Until this year, the NBA Finals hadn't been played in an Oakland, California, arena since 1975. As for Altanta, Denver, Toronto, New Orleans, and Sacramento? They've never been played in these cities.
Under the current format, the NBA Finals are held each year in the participating team's cities. Outside of the NFL, most professional leagues conduct their championship series this way.
But college championships and the NFL provide another option for the NBA (and all pro leagues) to consider. Like their pigskin brethren, is it time the NBA Finals were held on neutral sites?
Finding spectators willing to pay top dollar hasn't been a problem for the NFL or NCAA. Only once in the past 30 years has attendance dipped below 65,000 for the Super Bowl. The NCAA hasn't had trouble filling seats, either. Attendance at the last two national championship games included a record-breaking crowd in Dallas in 2014, and over 72,000 fans in Indianapolis for the 2015 edition.
One simple reason the NBA Finals don't appear to be headed to neutral sites in the immediate future revolves around money. The television rights belong to ABC, and in 2014, the company raked in $224 million off advertising during the NBA Finals. A change in venue could affect advertising revenue or deliver less viewers on the screen, reducing ABC's chances of increasing their rates on the $517,000 per 30-second commercial.
In other words, if it ain't broke, why try to fix it? That's sure to be the million (or billion) dollar question on owners' minds before considering a change of significant magnitude.
At the very least, current NBA Commissioner Adam Silver is open to change. Recently, he announced the playoff seeding system would be revised, seeding teams from 1 to 8 without restrictions to benefit divisional champions as early as 2016.
If you're looking for parity in the NBA, look elsewhere. The NBA has had a handful of teams dominate the league over the past seven decades. Having conducted 69 total NBA Finals series, that created 138 total slots for NBA teams to make the championship series. And no, David Stern wasn't the commissioner for all 69 seasons. It just feels that way.
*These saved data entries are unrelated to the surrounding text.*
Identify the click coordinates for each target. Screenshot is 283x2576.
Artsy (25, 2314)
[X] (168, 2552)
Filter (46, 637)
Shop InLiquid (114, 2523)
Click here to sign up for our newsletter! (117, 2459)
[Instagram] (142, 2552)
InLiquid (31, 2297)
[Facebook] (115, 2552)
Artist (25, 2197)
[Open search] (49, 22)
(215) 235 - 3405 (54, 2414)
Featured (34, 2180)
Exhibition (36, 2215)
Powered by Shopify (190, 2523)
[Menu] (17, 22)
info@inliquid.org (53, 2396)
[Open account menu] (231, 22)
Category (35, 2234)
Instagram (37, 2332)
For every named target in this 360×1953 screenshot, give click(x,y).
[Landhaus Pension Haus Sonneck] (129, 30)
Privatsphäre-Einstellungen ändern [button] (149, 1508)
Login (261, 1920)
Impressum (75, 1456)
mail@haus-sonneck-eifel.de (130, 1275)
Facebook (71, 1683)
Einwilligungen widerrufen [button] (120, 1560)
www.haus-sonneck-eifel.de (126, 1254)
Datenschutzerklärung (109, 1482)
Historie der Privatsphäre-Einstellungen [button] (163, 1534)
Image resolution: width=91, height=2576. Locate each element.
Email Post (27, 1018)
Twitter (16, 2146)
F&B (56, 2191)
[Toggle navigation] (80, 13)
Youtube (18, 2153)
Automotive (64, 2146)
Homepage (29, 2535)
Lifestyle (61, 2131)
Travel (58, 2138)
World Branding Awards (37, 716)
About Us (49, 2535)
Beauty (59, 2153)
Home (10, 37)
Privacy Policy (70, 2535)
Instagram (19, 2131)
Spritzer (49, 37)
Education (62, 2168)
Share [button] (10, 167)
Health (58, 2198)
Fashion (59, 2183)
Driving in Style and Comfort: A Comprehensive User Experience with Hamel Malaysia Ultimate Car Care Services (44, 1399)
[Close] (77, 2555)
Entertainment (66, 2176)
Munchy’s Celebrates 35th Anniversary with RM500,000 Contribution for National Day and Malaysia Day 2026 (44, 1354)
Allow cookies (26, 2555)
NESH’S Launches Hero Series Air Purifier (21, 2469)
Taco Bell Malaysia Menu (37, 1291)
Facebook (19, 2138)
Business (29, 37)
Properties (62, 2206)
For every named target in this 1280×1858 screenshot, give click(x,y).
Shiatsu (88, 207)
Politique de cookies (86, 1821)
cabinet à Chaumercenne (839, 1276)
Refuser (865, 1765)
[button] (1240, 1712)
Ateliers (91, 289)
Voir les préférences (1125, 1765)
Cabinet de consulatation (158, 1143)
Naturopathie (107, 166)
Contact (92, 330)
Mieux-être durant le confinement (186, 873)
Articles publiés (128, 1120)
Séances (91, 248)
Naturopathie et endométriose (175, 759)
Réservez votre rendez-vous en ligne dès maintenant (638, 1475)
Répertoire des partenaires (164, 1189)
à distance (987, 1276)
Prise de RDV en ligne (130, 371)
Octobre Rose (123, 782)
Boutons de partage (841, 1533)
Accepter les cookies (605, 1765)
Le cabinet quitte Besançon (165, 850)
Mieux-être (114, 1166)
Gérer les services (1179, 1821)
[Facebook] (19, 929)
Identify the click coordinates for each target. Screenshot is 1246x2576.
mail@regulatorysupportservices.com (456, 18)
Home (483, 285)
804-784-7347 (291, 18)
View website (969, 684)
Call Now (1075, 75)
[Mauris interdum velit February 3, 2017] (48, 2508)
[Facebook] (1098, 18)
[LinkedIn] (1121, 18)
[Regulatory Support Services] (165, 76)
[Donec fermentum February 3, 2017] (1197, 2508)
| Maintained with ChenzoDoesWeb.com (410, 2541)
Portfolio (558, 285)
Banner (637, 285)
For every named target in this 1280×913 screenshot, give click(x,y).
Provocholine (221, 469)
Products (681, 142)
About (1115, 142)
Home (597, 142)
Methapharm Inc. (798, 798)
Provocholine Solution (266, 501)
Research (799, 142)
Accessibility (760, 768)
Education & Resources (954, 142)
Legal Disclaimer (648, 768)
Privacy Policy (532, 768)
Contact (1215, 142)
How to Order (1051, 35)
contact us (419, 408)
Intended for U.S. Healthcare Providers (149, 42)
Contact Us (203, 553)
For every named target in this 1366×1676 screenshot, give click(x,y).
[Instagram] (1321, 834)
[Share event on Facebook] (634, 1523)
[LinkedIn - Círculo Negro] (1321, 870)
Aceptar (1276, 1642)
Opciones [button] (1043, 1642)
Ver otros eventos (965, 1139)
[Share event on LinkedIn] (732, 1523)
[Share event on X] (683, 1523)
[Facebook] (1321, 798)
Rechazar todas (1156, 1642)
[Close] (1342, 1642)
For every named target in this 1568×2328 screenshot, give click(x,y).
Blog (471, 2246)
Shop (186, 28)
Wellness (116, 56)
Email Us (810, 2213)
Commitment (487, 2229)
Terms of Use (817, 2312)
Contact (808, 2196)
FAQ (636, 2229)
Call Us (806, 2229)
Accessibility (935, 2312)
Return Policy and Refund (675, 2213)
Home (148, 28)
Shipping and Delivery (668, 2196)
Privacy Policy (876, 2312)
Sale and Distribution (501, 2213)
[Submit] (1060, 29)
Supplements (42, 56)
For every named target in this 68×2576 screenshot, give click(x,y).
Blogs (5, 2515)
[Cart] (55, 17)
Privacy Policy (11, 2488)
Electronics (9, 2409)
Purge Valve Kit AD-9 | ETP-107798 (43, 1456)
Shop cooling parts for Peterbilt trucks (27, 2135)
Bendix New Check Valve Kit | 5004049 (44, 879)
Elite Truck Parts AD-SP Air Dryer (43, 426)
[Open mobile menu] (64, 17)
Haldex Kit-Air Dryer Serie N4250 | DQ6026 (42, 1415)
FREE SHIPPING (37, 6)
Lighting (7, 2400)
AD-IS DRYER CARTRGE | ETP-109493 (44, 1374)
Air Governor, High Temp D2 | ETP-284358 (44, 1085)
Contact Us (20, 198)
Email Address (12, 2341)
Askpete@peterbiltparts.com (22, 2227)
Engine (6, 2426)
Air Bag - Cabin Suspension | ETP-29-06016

Thirty-one times, the Minneapolis/Los Angeles Lakers have participated in the NBA Finals, taking up one possible slot. When you add the Lakers' success of reaching the NBA Finals with all appearances by the Boston Celtics, New York Knicks, and the Syracuse/Philadelphia 76ers, you've taken away exact half of the available slots. That's not counting repeat runs by the Chicago Bulls, Detroit Pistons, San Antonio Spurs, Houston Rockets, or Miami Heat.
The debate as to where the NBA Finals should be held has been around a long time, and it can even be traced back as far as 1990. Fans, celebs, and sportswriters alike have voiced their opinion, and it seems they wouldn't mind seeing neutral sites for the NBA Finals.